> **Try it**
From the first line to the last, copy the listing below word for word.

> **Dataset content**
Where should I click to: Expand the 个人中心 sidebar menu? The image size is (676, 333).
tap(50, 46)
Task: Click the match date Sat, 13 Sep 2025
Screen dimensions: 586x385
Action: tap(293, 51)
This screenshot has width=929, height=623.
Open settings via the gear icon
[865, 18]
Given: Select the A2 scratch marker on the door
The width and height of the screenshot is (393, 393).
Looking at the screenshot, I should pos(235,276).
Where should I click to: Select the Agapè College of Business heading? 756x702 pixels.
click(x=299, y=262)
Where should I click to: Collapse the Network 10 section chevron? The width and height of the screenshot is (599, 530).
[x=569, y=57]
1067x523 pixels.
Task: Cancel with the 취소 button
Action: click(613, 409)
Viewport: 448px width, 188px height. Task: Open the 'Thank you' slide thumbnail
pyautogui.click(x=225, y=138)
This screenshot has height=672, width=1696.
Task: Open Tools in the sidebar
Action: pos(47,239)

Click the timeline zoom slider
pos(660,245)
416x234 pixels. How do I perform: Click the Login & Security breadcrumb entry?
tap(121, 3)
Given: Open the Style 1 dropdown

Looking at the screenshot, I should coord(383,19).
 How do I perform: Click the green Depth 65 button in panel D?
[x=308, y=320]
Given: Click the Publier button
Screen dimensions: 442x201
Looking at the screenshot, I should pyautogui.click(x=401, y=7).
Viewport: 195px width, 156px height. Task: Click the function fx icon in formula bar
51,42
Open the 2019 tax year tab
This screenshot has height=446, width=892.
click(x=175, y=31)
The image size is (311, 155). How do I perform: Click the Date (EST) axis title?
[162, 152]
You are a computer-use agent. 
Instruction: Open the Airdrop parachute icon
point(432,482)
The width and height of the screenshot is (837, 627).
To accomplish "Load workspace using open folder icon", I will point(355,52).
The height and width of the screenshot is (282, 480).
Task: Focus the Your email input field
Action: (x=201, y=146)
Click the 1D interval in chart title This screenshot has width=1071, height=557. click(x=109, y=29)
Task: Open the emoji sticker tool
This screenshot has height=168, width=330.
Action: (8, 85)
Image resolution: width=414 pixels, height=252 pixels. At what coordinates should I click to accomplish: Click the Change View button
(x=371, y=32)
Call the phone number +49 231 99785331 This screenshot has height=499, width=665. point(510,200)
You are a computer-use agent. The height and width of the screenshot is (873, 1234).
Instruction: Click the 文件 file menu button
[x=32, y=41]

> **Your response**
Where should I click to: Expand the 个人中心 sidebar menu? The image size is (676, 333).
tap(50, 46)
Task: Click the match date Sat, 13 Sep 2025
Screen dimensions: 586x385
Action: tap(293, 51)
This screenshot has width=929, height=623.
Open settings via the gear icon
[865, 18]
Given: Select the A2 scratch marker on the door
The width and height of the screenshot is (393, 393).
Looking at the screenshot, I should pos(235,276).
Where should I click to: Select the Agapè College of Business heading? 756x702 pixels.
click(x=299, y=262)
Where should I click to: Collapse the Network 10 section chevron? The width and height of the screenshot is (599, 530).
[x=569, y=57]
1067x523 pixels.
Task: Cancel with the 취소 button
Action: click(613, 409)
Viewport: 448px width, 188px height. Task: Open the 'Thank you' slide thumbnail
pyautogui.click(x=225, y=138)
This screenshot has height=672, width=1696.
Task: Open Tools in the sidebar
Action: pos(47,239)

Click the timeline zoom slider
pos(660,245)
416x234 pixels. How do I perform: Click the Login & Security breadcrumb entry?
tap(121, 3)
Given: Open the Style 1 dropdown

Looking at the screenshot, I should coord(383,19).
 How do I perform: Click the green Depth 65 button in panel D?
[x=308, y=320]
Given: Click the Publier button
Screen dimensions: 442x201
Looking at the screenshot, I should pyautogui.click(x=401, y=7).
Viewport: 195px width, 156px height. Task: Click the function fx icon in formula bar
51,42
Open the 2019 tax year tab
This screenshot has height=446, width=892.
click(x=175, y=31)
The image size is (311, 155). How do I perform: Click the Date (EST) axis title?
[162, 152]
You are a computer-use agent. 
Instruction: Open the Airdrop parachute icon
point(432,482)
The width and height of the screenshot is (837, 627).
To accomplish "Load workspace using open folder icon", I will point(355,52).
The height and width of the screenshot is (282, 480).
Task: Focus the Your email input field
Action: (x=201, y=146)
Click the 1D interval in chart title This screenshot has width=1071, height=557. click(x=109, y=29)
Task: Open the emoji sticker tool
This screenshot has height=168, width=330.
Action: (8, 85)
Image resolution: width=414 pixels, height=252 pixels. At what coordinates should I click to accomplish: Click the Change View button
(x=371, y=32)
Call the phone number +49 231 99785331 This screenshot has height=499, width=665. point(510,200)
You are a computer-use agent. The height and width of the screenshot is (873, 1234).
Instruction: Click the 文件 file menu button
[x=32, y=41]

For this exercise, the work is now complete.